About Stand By Me

Stand by Me© is a program that combats bullying by teaching bystanders how to help victims. It is, in effect, an anti-bullying club whose membership is inclusive rather than exclusive. The data gathered to date suggest that teaching students what to do when they see bullying occur results in a powerful support system school-wide. Victims feel supported, bystanders feel empowered, and bullies want to join.


In both instances students record the incident, its time and location, and their response. Data is regularly given to administrators so that staff can be assigned to “hot spots” on campus.

The Students


The program is designed to be student-driven and student-led, under supervision of a faculty sponsor. The program appeals to a wide cross-section of the student body, including both general and special education students.

The Results

Students record data because students see bullying happen. Many bullying incidents in schools do not become office referrals. Our data suggest that once students are trained, there is an impressive frequency of helping interventions.

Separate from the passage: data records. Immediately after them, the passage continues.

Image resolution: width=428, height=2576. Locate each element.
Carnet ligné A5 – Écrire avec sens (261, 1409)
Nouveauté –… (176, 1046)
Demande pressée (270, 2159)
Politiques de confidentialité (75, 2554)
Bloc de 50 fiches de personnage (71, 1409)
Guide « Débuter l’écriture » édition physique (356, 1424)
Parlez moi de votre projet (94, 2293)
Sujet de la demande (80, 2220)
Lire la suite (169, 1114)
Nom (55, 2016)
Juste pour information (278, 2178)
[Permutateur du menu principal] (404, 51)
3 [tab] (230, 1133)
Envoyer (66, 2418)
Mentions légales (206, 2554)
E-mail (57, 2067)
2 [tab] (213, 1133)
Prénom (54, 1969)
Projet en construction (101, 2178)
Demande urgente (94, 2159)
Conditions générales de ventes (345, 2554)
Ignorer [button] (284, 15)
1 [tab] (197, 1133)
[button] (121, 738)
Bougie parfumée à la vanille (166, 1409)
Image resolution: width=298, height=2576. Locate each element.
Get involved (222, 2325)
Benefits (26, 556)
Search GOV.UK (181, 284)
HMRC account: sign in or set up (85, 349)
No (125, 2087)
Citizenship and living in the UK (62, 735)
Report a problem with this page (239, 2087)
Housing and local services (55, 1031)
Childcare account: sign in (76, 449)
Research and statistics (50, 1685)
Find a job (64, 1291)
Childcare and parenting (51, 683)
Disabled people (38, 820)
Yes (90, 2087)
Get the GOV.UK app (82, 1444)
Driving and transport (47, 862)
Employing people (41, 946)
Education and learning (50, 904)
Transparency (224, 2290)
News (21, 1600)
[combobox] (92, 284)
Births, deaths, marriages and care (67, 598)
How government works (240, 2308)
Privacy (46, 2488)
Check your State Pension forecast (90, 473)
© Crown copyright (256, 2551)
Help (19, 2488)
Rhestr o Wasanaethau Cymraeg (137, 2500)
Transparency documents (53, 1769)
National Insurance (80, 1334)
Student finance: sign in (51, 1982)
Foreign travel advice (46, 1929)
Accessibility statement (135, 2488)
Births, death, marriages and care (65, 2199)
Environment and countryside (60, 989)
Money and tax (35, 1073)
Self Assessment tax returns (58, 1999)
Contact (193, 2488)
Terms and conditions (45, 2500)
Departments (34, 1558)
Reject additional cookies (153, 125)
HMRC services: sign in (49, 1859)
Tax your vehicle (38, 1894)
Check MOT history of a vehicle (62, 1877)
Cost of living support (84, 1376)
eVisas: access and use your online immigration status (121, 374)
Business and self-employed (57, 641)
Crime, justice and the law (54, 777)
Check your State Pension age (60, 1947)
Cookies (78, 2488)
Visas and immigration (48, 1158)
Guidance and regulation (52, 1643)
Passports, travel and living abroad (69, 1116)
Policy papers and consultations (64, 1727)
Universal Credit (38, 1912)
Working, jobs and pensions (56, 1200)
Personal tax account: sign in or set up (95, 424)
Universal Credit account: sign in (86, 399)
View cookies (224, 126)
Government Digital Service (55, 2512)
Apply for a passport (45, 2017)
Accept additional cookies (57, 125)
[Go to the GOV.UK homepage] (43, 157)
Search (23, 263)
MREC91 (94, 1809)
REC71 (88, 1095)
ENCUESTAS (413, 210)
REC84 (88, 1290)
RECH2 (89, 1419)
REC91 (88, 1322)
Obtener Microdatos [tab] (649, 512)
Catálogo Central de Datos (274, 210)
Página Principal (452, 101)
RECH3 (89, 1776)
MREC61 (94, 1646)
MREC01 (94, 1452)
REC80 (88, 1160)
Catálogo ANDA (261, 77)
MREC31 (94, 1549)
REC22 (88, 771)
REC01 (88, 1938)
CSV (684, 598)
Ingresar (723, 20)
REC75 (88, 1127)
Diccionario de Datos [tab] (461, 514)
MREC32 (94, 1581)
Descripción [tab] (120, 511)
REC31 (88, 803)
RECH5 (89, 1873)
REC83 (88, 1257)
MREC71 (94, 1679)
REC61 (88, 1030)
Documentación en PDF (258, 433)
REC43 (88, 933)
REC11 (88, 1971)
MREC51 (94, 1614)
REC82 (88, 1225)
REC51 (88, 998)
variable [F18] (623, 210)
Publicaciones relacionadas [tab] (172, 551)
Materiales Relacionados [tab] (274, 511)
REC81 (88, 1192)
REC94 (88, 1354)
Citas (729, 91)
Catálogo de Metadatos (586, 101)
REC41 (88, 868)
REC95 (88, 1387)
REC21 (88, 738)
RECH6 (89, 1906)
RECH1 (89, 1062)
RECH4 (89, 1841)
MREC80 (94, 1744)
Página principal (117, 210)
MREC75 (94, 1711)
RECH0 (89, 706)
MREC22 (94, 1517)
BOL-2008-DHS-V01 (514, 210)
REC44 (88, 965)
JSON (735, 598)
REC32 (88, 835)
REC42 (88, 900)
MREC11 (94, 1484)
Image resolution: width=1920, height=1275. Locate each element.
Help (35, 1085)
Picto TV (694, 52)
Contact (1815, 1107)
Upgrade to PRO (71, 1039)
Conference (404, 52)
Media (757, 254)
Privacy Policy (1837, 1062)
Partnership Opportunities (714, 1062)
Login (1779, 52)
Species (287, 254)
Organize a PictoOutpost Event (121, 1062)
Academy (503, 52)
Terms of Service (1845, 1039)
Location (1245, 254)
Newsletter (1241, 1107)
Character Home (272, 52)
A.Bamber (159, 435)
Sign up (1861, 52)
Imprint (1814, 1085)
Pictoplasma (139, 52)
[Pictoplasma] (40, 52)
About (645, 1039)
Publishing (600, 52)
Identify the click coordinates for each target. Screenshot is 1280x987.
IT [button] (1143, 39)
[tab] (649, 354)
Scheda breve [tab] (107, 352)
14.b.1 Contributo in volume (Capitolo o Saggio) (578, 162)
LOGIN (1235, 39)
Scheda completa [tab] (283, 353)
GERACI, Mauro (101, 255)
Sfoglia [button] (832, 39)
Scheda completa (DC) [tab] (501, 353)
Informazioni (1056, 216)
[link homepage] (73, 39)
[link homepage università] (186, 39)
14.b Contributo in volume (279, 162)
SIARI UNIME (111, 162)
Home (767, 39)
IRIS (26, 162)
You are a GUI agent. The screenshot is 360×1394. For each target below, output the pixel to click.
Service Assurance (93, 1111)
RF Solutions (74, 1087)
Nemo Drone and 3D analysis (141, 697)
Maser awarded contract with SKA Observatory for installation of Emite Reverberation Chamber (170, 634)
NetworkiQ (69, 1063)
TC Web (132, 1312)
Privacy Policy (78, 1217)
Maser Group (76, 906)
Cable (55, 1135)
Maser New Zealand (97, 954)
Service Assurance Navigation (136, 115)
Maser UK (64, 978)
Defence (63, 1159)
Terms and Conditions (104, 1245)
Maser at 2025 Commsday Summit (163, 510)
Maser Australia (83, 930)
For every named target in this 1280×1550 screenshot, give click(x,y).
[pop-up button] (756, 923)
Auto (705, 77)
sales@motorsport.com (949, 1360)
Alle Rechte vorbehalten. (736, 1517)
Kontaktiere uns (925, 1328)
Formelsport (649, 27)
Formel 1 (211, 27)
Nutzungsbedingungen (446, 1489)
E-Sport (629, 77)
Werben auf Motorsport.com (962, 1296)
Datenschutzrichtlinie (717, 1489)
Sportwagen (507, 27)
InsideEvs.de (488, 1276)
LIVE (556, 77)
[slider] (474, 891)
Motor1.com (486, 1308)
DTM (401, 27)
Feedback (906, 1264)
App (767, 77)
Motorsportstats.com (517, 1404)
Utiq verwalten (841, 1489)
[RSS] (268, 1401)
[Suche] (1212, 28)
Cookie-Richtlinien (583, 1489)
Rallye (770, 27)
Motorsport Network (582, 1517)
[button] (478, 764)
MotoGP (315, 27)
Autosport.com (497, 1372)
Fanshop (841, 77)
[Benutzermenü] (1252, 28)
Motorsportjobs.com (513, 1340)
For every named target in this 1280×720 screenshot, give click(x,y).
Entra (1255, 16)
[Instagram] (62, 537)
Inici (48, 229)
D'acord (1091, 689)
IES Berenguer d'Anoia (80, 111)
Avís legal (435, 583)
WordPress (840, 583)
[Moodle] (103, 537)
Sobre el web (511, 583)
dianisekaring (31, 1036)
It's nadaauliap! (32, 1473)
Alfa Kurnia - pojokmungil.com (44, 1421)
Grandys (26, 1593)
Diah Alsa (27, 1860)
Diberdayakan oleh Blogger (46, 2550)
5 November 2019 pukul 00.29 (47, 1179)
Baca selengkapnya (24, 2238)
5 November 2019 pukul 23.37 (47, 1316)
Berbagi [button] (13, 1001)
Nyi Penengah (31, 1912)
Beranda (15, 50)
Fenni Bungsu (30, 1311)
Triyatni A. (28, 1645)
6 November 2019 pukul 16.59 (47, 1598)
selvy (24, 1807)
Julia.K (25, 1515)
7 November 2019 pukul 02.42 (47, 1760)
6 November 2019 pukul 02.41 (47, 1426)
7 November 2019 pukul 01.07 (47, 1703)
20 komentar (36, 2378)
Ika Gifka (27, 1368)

Please contact us for a proposal that meets your needs, inclusive of materials, training and ongoing support. It is adaptable for each campus. Currently in use for grades 5-8, future versions of the program will extend it to both younger and older students.

Mobilizing Bystanders


The majority of children are neither victims nor bullies, but bystanders. They fuel the bully simply by being present.

Most children are disturbed by what they see, but afraid of the consequences of action.

That inaction itself has consequences, in the feelings of powerlessness that ensue.

If they only knew what to do, how to intervene, they could make profound difference.

From Stand By Me Founder Christine Cohen:


"As a psychologist, a licensed specialist in school psychology, and as Autism Coordinator for a public school district, I have spent 24 years working with children and families, the last 17 of them specifically with children who have some form of autism spectrum disorder. Because these children do not ‘blend in’ easily, they are often the target of bullying. Because they have difficulty regulating their emotional responses, they ‘reward’ the bully by blowing up and saying inappropriate things that get them into trouble. Some examples I have heard include, ‘I’ll kill you!’, ‘I’ll blow up this school and everyone in it!’, ‘I know how to destroy you!’, ‘I’m going to pick up this chair and smash you!‘. For them, it is a way to express the intensity of their anger. For school staff, it is an incendiary statement that often results in severe disciplinary penalties.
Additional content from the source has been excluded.